According to Pinckney, about two months later, Kolber got what Pinckney called a “black spot letter” from Finra explaining that the private regulator periodically examined its “roster” and culled people from it. “As a result,” Kolber’s letter read, “please be advised that you are no longer being listed as an active member of Finra’s dispute resolution roster of arbitrators.”

Then, in January 2012, Gormly, who has about 20 years experience as an arbitrator, got her “black spot letter.” In June, Pinckney was notified that he was relieved of his duties. According to Pinckney, Finra executives denied a request from Kolber for a meeting. Then, Gormly sent a “whistle-blower” letter to the SEC, describing the situation. She hasn’t heard back.

“I told her that she will probably be waiting until hell freezes over,” Pinckney said.

Pinckney is pretty disgusted by this turn of events, especially since there were no grounds to appeal the arbitrators’ decision in the Postell case and no appeal was filed. Nothing about what the three arbitrators did was ever questioned, except by Weiss, the Merrill lawyer who saw his case being lost. Pinckney said his fellow arbitrators weren’t looking for reinstatement or compensation. He contacted me to share his story because he was so outraged that Wall Street has the ability to exact revenge on arbitrators in a quasi-judicial system where it already holds most of the cards anyway.

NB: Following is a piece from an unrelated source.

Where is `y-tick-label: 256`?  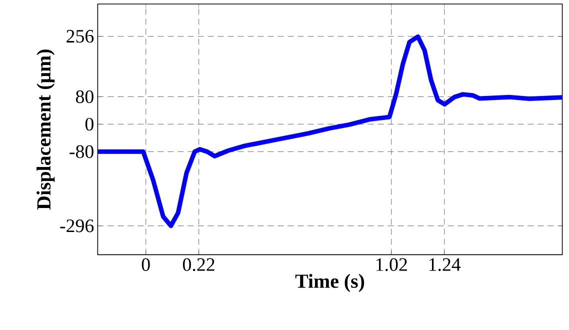
y-tick-label: 256 is located at coordinates (80, 36).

“It’s unbelievable that they would take such an experienced panel and get rid of it,” Pinckney said. “To me, this undermines the credibility of the entire Finra process — I didn’t say kangaroo court — but when you have three well- credentialed people, doing their job, and there were no meritorious grounds for an appeal, and we get handed the ‘black spot’ — and not all at once — it makes for a pretty cheap novel.”

Where does it all end? Will there really be zero accountability for bankers, traders and executives who caused a calamitous financial crisis, or the collapse of MF Global Holdings Ltd., or who were gambling with $350 billion of depositors’ money, or who were manipulating Libor, or for those who are further cheapening a Wall Street-administered arbitration system that already reeks of injustice?